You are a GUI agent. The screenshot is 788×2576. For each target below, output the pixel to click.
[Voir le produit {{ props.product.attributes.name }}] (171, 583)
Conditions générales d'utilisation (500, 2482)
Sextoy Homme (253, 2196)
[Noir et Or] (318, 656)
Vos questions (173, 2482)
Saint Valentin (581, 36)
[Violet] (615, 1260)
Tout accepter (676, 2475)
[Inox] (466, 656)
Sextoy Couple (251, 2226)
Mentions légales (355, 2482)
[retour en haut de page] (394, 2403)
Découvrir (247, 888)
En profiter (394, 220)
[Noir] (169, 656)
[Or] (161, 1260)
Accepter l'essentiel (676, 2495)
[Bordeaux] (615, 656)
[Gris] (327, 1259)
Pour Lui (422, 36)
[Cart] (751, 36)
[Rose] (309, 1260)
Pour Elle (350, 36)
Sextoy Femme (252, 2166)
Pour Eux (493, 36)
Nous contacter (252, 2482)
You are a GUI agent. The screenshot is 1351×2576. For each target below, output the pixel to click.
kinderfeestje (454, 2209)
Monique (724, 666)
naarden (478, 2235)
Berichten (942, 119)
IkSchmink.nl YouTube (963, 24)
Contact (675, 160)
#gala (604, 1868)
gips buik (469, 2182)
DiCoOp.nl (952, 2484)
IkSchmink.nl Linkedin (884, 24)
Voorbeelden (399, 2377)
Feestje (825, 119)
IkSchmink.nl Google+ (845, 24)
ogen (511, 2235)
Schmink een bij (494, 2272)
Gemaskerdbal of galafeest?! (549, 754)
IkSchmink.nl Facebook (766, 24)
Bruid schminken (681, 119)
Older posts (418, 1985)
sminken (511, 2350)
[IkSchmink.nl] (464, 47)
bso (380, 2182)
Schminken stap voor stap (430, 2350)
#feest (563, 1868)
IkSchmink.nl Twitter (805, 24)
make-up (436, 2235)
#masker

### Your objective:
Each entry must be reproduced verbatim.

### Response to the task:
You are a GUI agent. The screenshot is 788×2576. For each target below, output the pixel to click.
[Voir le produit {{ props.product.attributes.name }}] (171, 583)
Conditions générales d'utilisation (500, 2482)
Sextoy Homme (253, 2196)
[Noir et Or] (318, 656)
Vos questions (173, 2482)
Saint Valentin (581, 36)
[Violet] (615, 1260)
Tout accepter (676, 2475)
[Inox] (466, 656)
Sextoy Couple (251, 2226)
Mentions légales (355, 2482)
[retour en haut de page] (394, 2403)
Découvrir (247, 888)
En profiter (394, 220)
[Noir] (169, 656)
[Or] (161, 1260)
Accepter l'essentiel (676, 2495)
[Bordeaux] (615, 656)
[Gris] (327, 1259)
Pour Lui (422, 36)
[Cart] (751, 36)
[Rose] (309, 1260)
Pour Elle (350, 36)
Sextoy Femme (252, 2166)
Pour Eux (493, 36)
Nous contacter (252, 2482)
You are a GUI agent. The screenshot is 1351×2576. For each target below, output the pixel to click.
kinderfeestje (454, 2209)
Monique (724, 666)
naarden (478, 2235)
Berichten (942, 119)
IkSchmink.nl YouTube (963, 24)
Contact (675, 160)
#gala (604, 1868)
gips buik (469, 2182)
DiCoOp.nl (952, 2484)
IkSchmink.nl Linkedin (884, 24)
Voorbeelden (399, 2377)
Feestje (825, 119)
IkSchmink.nl Google+ (845, 24)
ogen (511, 2235)
Schmink een bij (494, 2272)
Gemaskerdbal of galafeest?! (549, 754)
IkSchmink.nl Facebook (766, 24)
Bruid schminken (681, 119)
Older posts (418, 1985)
sminken (511, 2350)
[IkSchmink.nl] (464, 47)
bso (380, 2182)
Schminken stap voor stap (430, 2350)
#feest (563, 1868)
IkSchmink.nl Twitter (805, 24)
make-up (436, 2235)
#masker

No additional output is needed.